Sometimes Game of Thrones can be masterful at capturing the meat of George R. R. Martin’s dense novels in a few key scenes. The opening of “Walk of Punishment” sums up the relationship of Edmure Tully and The Blackfish brilliantly in just minutes. After Edmure fails at shooting an arrow into his father’s floating coffin, his uncle gruffly lets one fly, throwing the bow at his nephew before his bullseye even hits its mark.
It’s a clever bit of humor, and it sets the tone for Robb Stark’s response to Edmund’s tactical error. The new Lord of Riverrun chased off The Hound’s troops rather than drawing them into the lands loyal to the King of the North. Rob may be winning his battles, but between his marriage to a foreign girl and his mother letting Jaime escape, things could be going better.
Things could be going better for his half-brother as well. Jon is living as a spy with the King Beyond the Wall, but seeing what’s become of the ranger’s horses, whose heads and legs have been arranged in an artistic spiral, he’s learning more about their common enemy, the White Walkers.
But no one is having a worse time than the other young man he grew up with. After being brutally tortured, he escapes, only to be knocked off his horse with a mace from one of his pursuers. He’s rescued by a mysterious man just as he’s about to be raped.

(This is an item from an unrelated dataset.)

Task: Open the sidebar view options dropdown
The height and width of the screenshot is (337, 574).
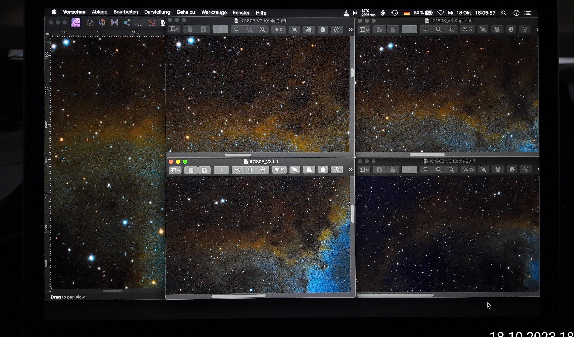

Jaime saves Brienne from that same fate with a little bit of sympathy and cunning. Unfortunately for him, he’s paid for his kindness by having his hand cut off. The screen fades to black as a jaunty version of the “The Bear and the Maiden Fair” by The Hold Steady serves as a disorienting contrast to Jaime’s final screams.
The shocking end is as affecting as it is because of his act of gallantry in stopping Brienne’s rape. It’s not that only bad things happen to good people in the world of Westeros—in this episode alone, the Hound and Theon have been brought low. But amid so much evil, we look to find redemption anywhere we can. Jaime is still the man who pushed Bran off the window ledge, but compared to people like his nephew or even his current captor, he’s worth rooting for. We enjoyed watching Brienne best him with a sword, but now he’s lost that sword hand.

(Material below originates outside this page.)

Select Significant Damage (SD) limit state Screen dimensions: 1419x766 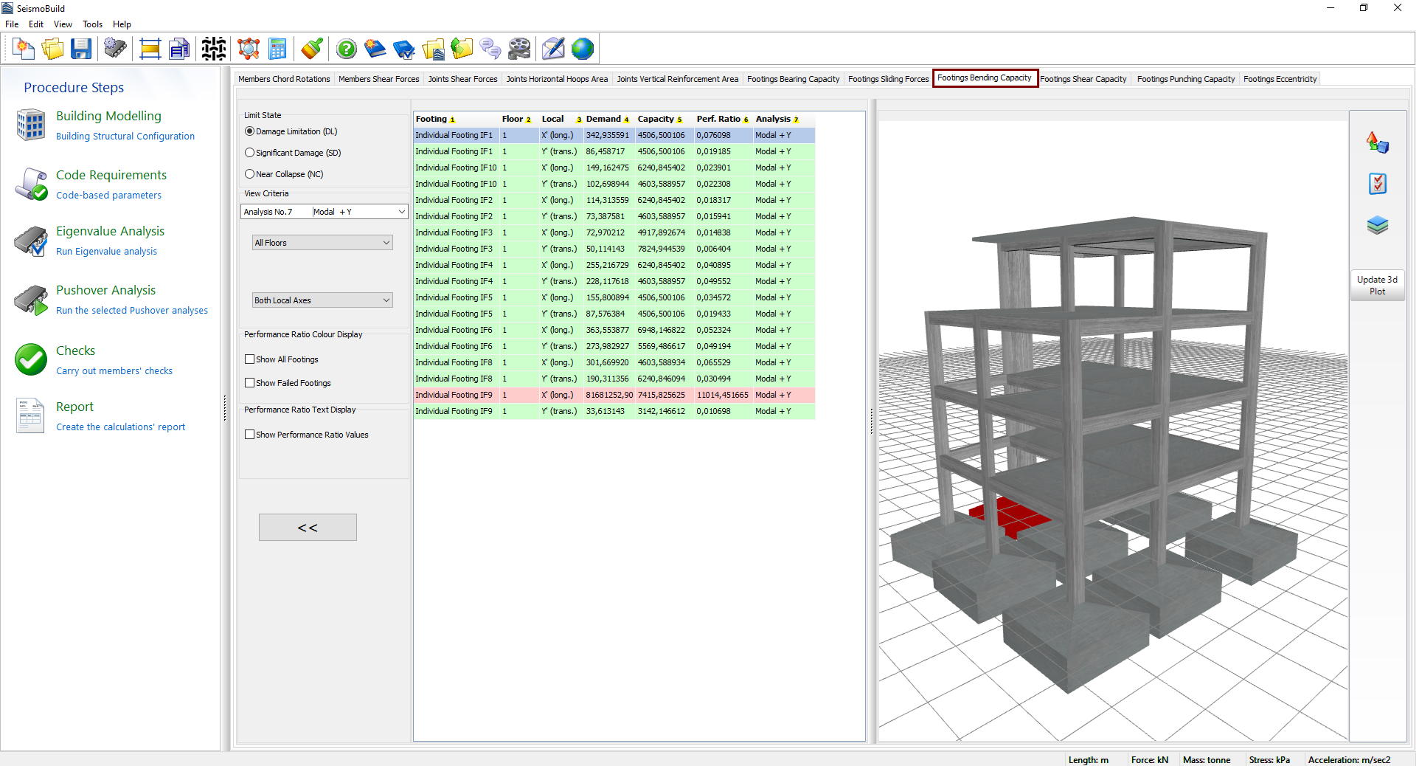point(250,153)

And that’s part of what makes the show so compelling. Like The Walking Dead, everything is always at stake. There’s real tension because the protagonist of any scene never feels truly safe. The ripples of losing Eddard Stark in Season One are still felt by the audience. It’s not the brutality of the show we enjoy—it’s the suspense of not knowing when it’s coming. Every little victory, like Hot Pie’s return to a normal life baking bread, feels well-earned.